For this example, I'm using the created on transaction date from column AJ of the transactions download. The process is the same for any report, but the column label may be different.
- Open your report, select column AJ, and right click.
- Click Format Cells and format all of the cells in that column as date or time that looks like 3/14/12 13:30.
- Next, insert a column to the right of your created on column (AJ). This will create column AK.

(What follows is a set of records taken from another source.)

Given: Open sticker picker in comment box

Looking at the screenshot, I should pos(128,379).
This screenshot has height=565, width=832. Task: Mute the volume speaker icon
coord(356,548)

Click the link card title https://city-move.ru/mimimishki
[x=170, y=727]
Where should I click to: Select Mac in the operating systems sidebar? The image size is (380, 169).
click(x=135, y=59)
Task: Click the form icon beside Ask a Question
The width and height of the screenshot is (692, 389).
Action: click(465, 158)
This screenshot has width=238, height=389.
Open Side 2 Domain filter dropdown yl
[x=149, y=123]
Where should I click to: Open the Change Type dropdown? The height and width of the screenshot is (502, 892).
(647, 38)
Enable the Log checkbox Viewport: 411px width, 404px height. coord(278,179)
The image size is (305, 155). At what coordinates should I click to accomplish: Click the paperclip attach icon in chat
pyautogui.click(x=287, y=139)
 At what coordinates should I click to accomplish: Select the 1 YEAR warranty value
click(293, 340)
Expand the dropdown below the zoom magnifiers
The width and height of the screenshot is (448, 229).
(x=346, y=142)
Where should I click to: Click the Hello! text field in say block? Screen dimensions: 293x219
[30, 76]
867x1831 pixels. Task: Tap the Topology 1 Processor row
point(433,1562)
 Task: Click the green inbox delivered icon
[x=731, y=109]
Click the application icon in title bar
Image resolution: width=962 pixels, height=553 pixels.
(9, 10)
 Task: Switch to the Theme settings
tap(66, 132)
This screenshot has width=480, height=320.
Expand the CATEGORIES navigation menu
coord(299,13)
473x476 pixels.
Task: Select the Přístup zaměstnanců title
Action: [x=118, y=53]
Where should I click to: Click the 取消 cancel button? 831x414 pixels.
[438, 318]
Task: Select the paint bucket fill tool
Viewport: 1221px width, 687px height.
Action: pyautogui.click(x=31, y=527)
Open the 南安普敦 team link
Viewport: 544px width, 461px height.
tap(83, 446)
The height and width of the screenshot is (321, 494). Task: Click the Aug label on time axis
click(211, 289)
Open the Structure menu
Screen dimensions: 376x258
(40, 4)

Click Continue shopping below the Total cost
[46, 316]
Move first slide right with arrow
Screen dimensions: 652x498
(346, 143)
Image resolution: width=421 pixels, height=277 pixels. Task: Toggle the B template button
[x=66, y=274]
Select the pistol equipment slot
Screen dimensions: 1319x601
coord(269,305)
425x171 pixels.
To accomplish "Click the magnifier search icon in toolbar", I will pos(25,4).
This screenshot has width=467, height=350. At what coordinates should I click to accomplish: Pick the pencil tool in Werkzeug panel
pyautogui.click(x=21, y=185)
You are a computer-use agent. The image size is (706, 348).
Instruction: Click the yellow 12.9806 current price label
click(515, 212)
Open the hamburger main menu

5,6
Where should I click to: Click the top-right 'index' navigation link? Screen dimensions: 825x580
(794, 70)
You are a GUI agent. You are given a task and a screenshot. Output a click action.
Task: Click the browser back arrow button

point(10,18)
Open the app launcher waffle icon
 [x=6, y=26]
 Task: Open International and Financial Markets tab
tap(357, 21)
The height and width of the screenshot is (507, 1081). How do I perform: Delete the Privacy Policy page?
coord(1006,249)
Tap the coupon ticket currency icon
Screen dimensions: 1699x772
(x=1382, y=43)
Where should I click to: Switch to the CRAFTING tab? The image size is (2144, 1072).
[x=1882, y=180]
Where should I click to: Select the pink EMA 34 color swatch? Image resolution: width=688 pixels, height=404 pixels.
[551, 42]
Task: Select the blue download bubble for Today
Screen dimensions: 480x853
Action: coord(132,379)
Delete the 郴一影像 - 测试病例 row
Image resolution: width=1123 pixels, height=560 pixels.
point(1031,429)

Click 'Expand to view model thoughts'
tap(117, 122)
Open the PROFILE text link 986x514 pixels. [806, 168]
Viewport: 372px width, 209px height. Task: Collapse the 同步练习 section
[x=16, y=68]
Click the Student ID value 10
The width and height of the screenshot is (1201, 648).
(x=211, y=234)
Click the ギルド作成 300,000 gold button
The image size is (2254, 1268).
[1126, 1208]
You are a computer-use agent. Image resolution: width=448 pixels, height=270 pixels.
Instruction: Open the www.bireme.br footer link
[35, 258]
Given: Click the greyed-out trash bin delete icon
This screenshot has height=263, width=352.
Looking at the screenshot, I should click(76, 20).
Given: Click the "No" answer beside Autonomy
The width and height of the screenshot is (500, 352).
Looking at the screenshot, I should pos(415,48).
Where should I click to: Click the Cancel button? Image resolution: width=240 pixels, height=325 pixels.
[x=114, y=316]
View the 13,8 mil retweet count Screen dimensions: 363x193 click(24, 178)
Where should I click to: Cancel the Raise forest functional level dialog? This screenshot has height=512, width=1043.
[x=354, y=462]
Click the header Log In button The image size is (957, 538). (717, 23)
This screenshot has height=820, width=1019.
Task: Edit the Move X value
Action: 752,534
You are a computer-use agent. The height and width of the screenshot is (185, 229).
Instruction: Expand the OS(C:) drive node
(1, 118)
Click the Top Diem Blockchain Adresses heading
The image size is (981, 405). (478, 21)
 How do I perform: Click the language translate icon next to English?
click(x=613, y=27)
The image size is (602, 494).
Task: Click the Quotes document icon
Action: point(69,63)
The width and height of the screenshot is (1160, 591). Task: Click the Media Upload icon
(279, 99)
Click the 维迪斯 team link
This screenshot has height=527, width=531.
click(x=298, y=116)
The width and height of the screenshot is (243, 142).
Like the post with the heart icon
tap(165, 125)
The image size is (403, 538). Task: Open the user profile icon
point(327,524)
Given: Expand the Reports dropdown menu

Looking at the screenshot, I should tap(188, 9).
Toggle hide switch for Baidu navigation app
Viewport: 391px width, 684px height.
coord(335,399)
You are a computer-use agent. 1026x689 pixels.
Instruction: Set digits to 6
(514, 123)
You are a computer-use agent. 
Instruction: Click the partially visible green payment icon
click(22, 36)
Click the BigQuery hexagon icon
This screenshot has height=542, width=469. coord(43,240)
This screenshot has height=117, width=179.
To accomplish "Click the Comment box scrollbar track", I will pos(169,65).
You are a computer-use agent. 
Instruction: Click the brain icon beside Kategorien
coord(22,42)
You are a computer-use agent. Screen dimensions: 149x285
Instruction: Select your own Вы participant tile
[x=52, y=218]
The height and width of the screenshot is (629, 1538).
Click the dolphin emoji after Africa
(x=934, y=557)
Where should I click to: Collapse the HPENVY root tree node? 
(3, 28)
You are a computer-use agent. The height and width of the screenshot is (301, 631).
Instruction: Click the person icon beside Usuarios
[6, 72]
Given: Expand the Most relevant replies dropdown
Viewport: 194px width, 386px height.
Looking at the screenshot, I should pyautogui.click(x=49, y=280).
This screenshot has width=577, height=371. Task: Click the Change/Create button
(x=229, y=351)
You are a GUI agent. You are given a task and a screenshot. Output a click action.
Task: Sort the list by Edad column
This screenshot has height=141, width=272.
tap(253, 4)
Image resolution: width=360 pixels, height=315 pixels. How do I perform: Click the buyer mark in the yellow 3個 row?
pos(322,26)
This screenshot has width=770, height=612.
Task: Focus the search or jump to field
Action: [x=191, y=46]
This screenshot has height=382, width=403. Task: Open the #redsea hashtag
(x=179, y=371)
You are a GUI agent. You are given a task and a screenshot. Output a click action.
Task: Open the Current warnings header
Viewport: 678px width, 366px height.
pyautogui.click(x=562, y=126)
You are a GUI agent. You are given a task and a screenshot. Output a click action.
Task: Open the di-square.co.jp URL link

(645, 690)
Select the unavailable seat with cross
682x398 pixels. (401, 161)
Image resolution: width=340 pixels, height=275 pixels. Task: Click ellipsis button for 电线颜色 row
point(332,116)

Paste the correct formula from the list below into the the first cell below the header of row AK (the column you just created). This is cell AK2. In order for this to work for you, you'll need to know your time zone and how many hours to subtract or add from UTC. Here's what that formula looks like for our most common time zones:
Eastern
=TEXT(DATEVALUE(AJ2)-TIME(5,0,0)+TIMEVALUE(RIGHT(AJ2,8)),"yyyy-mm-dd hh:mm:ss")
Central
=TEXT(DATEVALUE(AJ2)-TIME(6,0,0)+TIMEVALUE(RIGHT(AJ2,8)),"yyyy-mm-dd hh:mm:ss")
Mountain
=TEXT(DATEVALUE(AJ2)-TIME(7,0,0)+TIMEVALUE(RIGHT(AJ2,8)),"yyyy-mm-dd hh:mm:ss")
Pacific
=TEXT(DATEVALUE(AJ2)-TIME(8,0,0)+TIMEVALUE(RIGHT(AJ2,8)),"yyyy-mm-dd hh:mm:ss")
Hawaii
=TEXT(DATEVALUE(AJ2)-TIME(10,0,0)+TIMEVALUE(RIGHT(AJ2,8)),"yyyy-mm-dd hh:mm:ss")
Finally, copy the formula down to the rest of the cells in your spreadsheet so the entire row is done.